LEWISTON — Preliminary test data shows summer classes at Longley Elementary School last year helped students lose less of what they learned during the school year, according to a report to the School Department on Monday night.
When students began school this fall, 50.3 percent of Longley students either maintained or improved their reading skills, compared with only 35 percent the year before.
Last summer, Longley Elementary offered a new, six-week program to help students keep reading during July and August.
Principal Linda St. Andre said she was excited with the 15 percent jump of students maintaining skills. “The data clearly shows that students regressed less in reading, and that was our focus,” she said. “The numbers are pointing to the fact that summer school is a good experience for our students.”
Schools Superintendent Bill Webster said test data showed 50.7 percent of students in other Lewiston elementary schools either maintained or improved their reading skills, and those schools did not have the six-week summer program that Longley had.
“It’s only with tremendous intervention we achieved a level of retention similar to what we see in the other schools,” Webster said. That means Longley’s summer program “is not only desirable, but really necessary for those students to have a chance of maintaining the same level we see in other schools.”
Longley has long had a student population from one of the poorest neighborhoods in Maine, and in recent years the school has a high number of students learning to speak English. Without the summer program many students would go the summer not speaking English or doing little if any reading, educators said.
The jump in the percentage of students maintaining skills was achieved despite the fact that only about a third of Longley’s population attended summer school regularly, St. Andre said.
Next year, she hopes to grow the program, which is open to all Longley students, both in the number of students who attend and the kinds of lessons offered. Math and reading will be taught, as will different kinds of teaching and more field trips for learning.
Last summer there was a field trip each week, “and they loved that,” St. Andre said. “We need to put a little bit of that in each day.”
The summer program also involved older students tutoring younger ones, which resulted in improvements that can’t be measured by test data, she said.
“The numbers only tell part of the story. What I’m seeing is a change in students, especially the ones who were the tutors,” she said. Those students are taking school more seriously and have more confidence. Because they were a teacher for the summer, “they believe they can do something important,” St. Andre said. “They have higher aspirations.”
In other business, the committee heard a report about a new program to improve behavior in all schools. It says students must act in a manner that is safe, respectful and responsible, and teaches them what that means.
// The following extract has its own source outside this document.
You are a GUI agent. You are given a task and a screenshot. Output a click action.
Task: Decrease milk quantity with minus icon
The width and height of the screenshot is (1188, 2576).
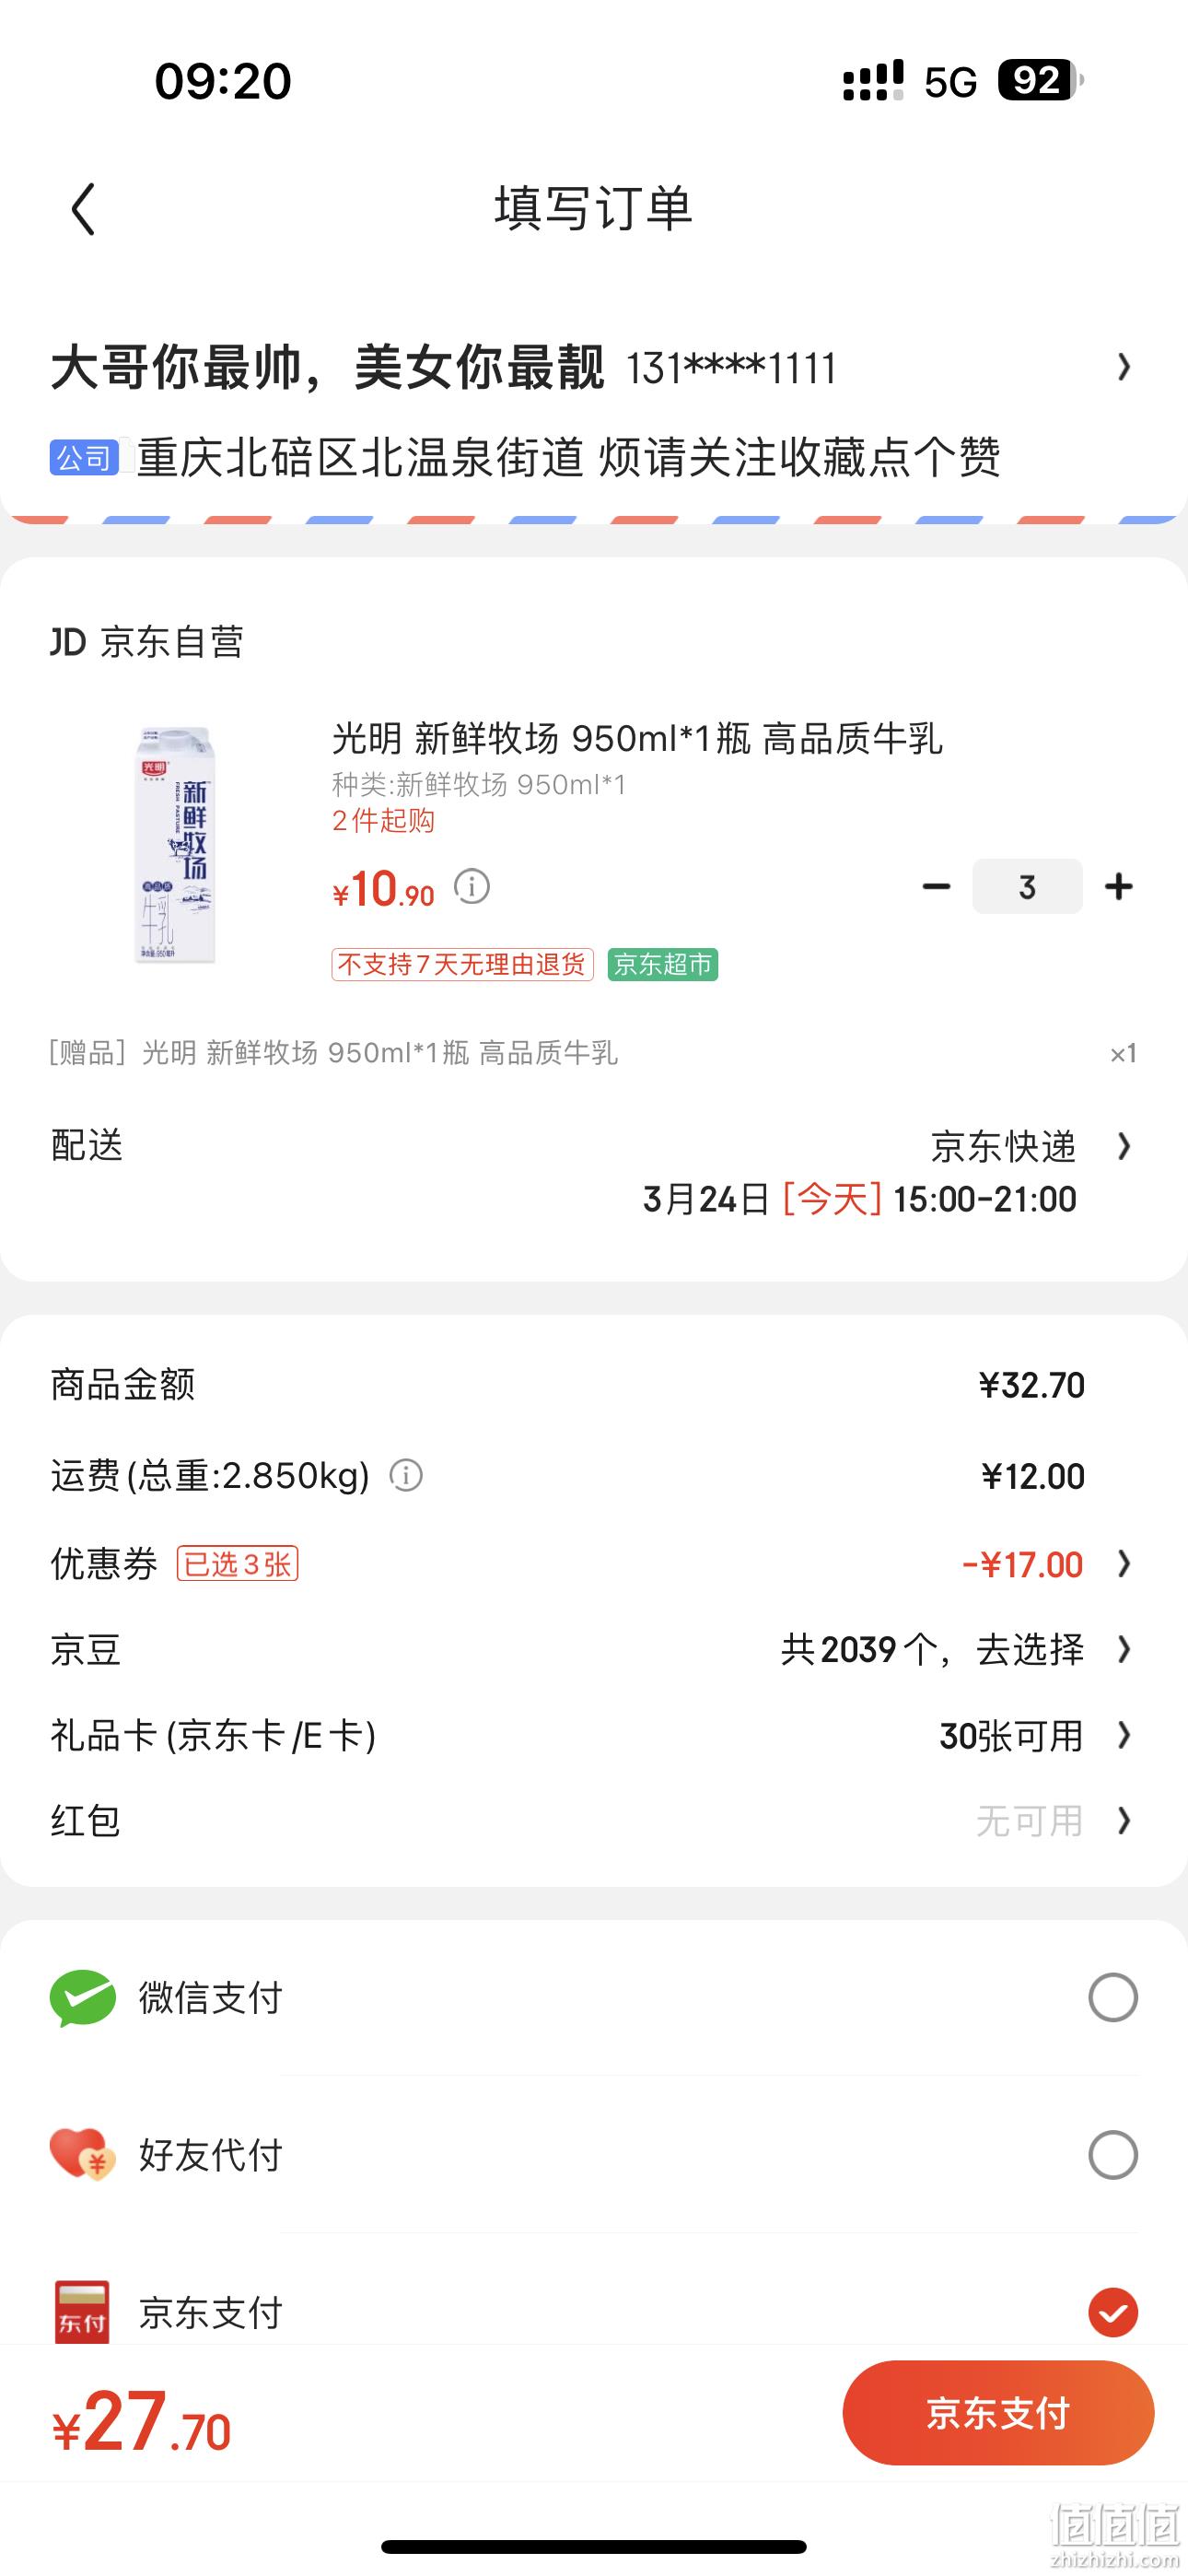[936, 887]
The program also rewards students showing good behavior, said Jennifer Snow, the program coach for Lewiston schools.
Generally about 80 percent of students respond to expectations, while 10 to 15 percent need more intervention, and about 5 to 10 percent need individualized help with behavior, Snow said.
Schools are already seeing improved student behavior, which means teachers and administrators are spending less time disciplining, students are spending more time learning.
For instance, at the high school there’s been almost a 50 percent reduction for the need to discipline this September compared to September 2011, Snow said.
Collectively, there’s been a reduction of 193 students sent to the office and 15 fewer suspensions. Compared to last September, that saved 35 hours, or four days, that administrators spent on discipline, she said.
Lewiston schools are not at a point where less discipline problems will translate into better student test scores, Snow said, “but we’re definitely on our way.”